GW Researchers Selected for Study to Evaluate Bringing Integrated Health Services to People Who Inject Drugs

Authored by
Milken Institute of Public Health truck

A team of researchers from the George Washington University (GW) has been selected as one of five sites participating in the HIV Prevention Trials Network (HPTN) INTEGRA study (HPTN 094). The study, sponsored by the U.S. National Institute of Allergy and Infectious Diseases with funding from the U.S. National Institute on Drug Abuse, both part of the National Institutes of Health, will determine whether using mobile health units to deliver integrated health services can improve HIV and substance use outcomes among people with opioid use disorder who inject drugs.

Leading the GW research team is principal investigator Irene Kuo, PhD, MPH, associate research professor of epidemiology in the Milken Institute School of Public Health at GW, and co-investigator Marc Siegel, MD, associate professor of medicine at GW’s School of Medicine and Health Sciences, and leader of the NIH-funded GW HPTN Clinical Research Site, which operates under the recently-funded NIH-funded District of Columbia Clinical Trials Unit.

“The study focuses on offering integrated care for substance use, HIV care or prevention, and treatment for sexually transmitted infections, as well as referrals for care of viral hepatitis, especially hepatitis C,” explained Kuo. At the end of a 26-week period, Kuo added, researchers hope to see increased uptake of substance abuse treatment and medication for HIV prevention and care among study volunteers.

Overall, the INTEGRA study will enroll approximately 860 volunteers, between the ages of 18 and 60, in Houston; Philadelphia; the Bronx, New York; Los Angeles; and Washington, D.C. The volunteers must be people who inject drugs who do not currently receive medical treatment for opioid use disorder.

The GW team is looking to enroll a 172-person cohort from several locations in the city. Study participants will be randomly assigned to either the intervention group or an active control group. Intervention participants will receive integrated health services from the mobile health unit that includes HIV and hepatitis testing, prevention, and treatment services, as well as assistance from trained peer navigators to access health care and stay in treatment for opioid use. Those in the control group will be assigned to a peer navigation who will refer the participant to established services in the community-based services.

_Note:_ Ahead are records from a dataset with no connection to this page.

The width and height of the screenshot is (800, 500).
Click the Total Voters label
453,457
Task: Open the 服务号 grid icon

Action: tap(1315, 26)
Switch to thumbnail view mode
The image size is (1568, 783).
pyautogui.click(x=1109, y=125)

The study will determine whether a one-stop-shopping provision of integrated care will result in better outcomes versus a standard model of care.

“The hypothesis is that people with opioid use disorder have many barriers to care,” said Siegel. People who inject drugs, he added “tend to have other underlying medical conditions — HIV, sexually transmitted infections, diabetes, hypertension, mental health disorders — so when they get into an opioid treatment program, those other health care needs aren’t addressed.

“By bringing care out to where people are actually located, it will not only allow us to provide access to medication for opiate use disorder, but it will also allow us to address their other medical needs at the same time, particularly HIV. And if they are not HIV positive, we can provide them with pre-exposure prophylaxis, so that they don’t acquire HIV.”

“One of the most interesting aspects of the study is the offer of pre-exposure prophylaxis for people,” added Kuo. The CDC has issued recommendations for physicians to provide pre-exposure prophylaxis, or PrEP, to people who inject drugs, especially those who are needle sharing or are having sex with HIV-positive or unknown partners. However, it's a recommendation that doesn’t get acted on very often, according to Kuo. “That’s one really interesting element in the study; we will be proactively offering PrEP to our study participants.”

If the study volunteers test negative for hepatitis A and B, the team will refer the volunteers to be vaccinated because both diseases are at increased prevalence among people with opiate use disorder. If they test positive for hepatitis C, which is prevalent among people who inject drugs, the medical staff will refer them for treatment.

“Breaking down structural barriers to accessing health care is essential to improving outcomes,” said Steven Shoptaw, PhD, INTEGRA protocol co-chair and director of the Center for Behavioral and Addiction Medicine at the University of California, Los Angeles.

This study also looks to advance addiction science by determining the most effective way to integrate HIV care and prevention, opioid use disorder treatment, and other health care in a way that will overcome the barriers that prevent those most in need from accessing services. Participants enrolled in the study will be followed for one year. The results from overall study are expected in 2025.